# Nakafa Framework: LLM
URL: https://nakafa.com/en/subject/high-school/11/mathematics/statistics/scatter-diagram
Source: https://raw.githubusercontent.com/nakafaai/nakafa.com/refs/heads/main/packages/contents/subject/high-school/11/mathematics/statistics/scatter-diagram/en.mdx
Output docs content for large language models.
---
import { ScatterDiagram } from "@repo/design-system/components/contents/scatter-diagram";
export const metadata = {
  title: "Scatter Diagram",
  description: "Create scatter plots to visualize relationships between two variables. Identify positive, negative, and no correlation patterns through data point analysis.",
  authors: [{ name: "Nabil Akbarazzima Fatih" }],
  date: "04/30/2025",
  subject: "Statistics",
};
## What Is a Scatter Diagram?
A Scatter Diagram is like a map that shows the relationship between two types of data. For example, we might want to see the relationship between study time (X-axis) and exam scores (Y-axis).
Each point on the diagram represents one pair of data (e.g., one student's data). By looking at the pattern of the points, we can understand their relationship.
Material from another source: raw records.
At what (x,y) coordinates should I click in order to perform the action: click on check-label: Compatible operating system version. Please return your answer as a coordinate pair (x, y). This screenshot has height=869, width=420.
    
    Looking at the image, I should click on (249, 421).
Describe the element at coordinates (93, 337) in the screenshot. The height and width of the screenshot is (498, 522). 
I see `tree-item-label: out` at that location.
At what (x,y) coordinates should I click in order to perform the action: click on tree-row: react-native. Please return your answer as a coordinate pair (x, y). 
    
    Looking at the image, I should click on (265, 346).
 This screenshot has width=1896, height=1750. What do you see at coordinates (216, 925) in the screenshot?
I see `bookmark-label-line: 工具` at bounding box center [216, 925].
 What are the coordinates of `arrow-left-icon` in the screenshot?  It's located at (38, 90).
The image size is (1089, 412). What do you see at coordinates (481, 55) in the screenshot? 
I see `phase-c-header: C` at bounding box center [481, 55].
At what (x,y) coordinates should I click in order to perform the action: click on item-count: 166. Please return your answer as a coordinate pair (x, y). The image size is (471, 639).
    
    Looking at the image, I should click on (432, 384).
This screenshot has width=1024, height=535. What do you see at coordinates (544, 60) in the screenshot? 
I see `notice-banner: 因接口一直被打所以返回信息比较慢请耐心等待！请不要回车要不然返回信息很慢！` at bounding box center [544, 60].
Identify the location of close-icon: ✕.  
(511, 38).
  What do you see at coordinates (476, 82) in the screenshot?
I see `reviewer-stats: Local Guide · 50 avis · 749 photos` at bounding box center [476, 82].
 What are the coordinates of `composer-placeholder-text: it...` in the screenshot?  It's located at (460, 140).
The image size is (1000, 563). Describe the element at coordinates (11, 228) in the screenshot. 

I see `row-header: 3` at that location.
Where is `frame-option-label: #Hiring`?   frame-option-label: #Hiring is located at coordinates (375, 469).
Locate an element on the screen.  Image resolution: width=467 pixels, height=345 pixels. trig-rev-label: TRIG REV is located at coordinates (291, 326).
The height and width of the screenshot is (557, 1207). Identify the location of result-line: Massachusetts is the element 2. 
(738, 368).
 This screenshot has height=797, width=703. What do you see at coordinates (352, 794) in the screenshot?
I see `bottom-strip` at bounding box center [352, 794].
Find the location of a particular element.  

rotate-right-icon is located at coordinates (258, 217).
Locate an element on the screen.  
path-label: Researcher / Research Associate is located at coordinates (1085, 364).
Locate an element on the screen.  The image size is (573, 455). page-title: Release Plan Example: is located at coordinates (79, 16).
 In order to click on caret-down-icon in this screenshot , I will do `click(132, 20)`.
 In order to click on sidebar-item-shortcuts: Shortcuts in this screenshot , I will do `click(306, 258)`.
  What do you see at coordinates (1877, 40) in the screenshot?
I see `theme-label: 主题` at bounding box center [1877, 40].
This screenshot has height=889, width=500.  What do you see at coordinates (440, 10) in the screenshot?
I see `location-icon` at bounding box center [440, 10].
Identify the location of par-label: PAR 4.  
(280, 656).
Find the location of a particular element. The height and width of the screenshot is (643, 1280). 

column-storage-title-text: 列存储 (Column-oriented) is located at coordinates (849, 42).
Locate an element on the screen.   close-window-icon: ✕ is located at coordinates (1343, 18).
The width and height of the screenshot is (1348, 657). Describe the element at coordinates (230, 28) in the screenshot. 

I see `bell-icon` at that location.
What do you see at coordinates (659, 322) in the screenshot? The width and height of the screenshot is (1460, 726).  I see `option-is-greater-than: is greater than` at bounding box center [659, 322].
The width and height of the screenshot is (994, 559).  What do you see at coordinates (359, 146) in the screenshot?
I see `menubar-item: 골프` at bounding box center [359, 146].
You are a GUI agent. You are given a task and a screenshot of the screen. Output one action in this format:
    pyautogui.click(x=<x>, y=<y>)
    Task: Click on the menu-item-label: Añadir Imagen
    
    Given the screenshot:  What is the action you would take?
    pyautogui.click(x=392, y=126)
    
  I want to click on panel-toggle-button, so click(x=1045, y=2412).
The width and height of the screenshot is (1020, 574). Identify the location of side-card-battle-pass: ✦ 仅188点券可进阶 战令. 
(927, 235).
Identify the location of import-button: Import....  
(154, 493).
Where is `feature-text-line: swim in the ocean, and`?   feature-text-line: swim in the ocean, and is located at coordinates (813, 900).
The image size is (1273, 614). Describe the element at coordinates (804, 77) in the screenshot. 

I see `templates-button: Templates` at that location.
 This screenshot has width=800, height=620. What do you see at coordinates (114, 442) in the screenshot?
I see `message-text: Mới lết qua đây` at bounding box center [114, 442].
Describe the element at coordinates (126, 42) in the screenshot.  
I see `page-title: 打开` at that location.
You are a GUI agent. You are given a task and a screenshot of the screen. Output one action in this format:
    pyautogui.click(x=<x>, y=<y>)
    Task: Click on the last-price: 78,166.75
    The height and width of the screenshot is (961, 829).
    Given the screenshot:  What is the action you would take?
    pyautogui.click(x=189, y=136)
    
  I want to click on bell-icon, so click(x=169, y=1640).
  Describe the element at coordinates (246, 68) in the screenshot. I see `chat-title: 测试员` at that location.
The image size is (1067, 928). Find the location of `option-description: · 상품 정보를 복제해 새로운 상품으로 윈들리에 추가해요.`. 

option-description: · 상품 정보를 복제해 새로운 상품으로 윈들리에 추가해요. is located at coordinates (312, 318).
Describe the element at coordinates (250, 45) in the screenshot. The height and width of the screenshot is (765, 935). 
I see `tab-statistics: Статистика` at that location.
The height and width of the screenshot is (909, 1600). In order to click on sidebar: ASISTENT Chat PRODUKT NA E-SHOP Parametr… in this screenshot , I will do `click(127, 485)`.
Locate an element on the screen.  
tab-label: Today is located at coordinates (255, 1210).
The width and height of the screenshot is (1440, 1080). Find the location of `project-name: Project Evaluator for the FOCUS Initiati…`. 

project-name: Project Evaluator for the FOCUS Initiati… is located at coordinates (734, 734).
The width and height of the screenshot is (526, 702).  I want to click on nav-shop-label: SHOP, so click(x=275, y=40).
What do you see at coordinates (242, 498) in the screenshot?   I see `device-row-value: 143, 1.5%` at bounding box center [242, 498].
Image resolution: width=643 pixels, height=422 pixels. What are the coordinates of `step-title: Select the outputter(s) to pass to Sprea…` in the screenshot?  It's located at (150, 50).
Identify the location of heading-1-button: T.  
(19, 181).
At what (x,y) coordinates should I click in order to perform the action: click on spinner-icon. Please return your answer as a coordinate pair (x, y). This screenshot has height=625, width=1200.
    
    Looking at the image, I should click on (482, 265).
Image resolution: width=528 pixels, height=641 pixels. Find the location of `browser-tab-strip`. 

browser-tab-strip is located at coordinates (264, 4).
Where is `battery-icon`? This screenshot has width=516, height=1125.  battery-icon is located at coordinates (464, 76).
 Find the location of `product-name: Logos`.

### When Should a Scatter Diagram Be Used?
A Scatter Diagram is most suitable when we want to:
- See if there is a **relationship (correlation)** between **two numerical variables (numbers)**. (Example: the relationship between height and weight, or study time and scores.)
- See the **pattern** of that relationship (whether it's positive, negative, or no pattern).
This differs from other diagrams:
- **Bar Chart:** Good for comparing quantities or values between **categories** (e.g., number of students per class).
- **Line Chart:** Good for seeing **trends** in data over **time** or a specific sequence (e.g., daily temperature changes).
- **Pie Chart:** Good for showing **proportions** or parts of a whole (e.g., percentage of favorite fruit types).
So, if your main focus is **seeing the relationship between two sets of numbers**, a scatter diagram is the right choice!
## Scatter Diagram Examples and Correlation Patterns
Let's look at some examples of scatter diagrams with different patterns:
### Positive Correlation
If the points tend to rise from the bottom left to the top right, it means there is a **positive correlation**. As the value of X increases, the value of Y also tends to increase.
### Negative Correlation
If the points tend to fall from the top left to the bottom right, it means there is a **negative correlation**. As the value of X increases, the value of Y tends to decrease.
### No Correlation (with 2 Groups)
If the points are scattered randomly without a clear pattern, it means there is **no correlation** or the correlation is very weak. We can also display different groups in one diagram.
So, by looking at the distribution pattern of the points on a scatter diagram, we can get an initial idea of how two variables are related, even for different groups of data.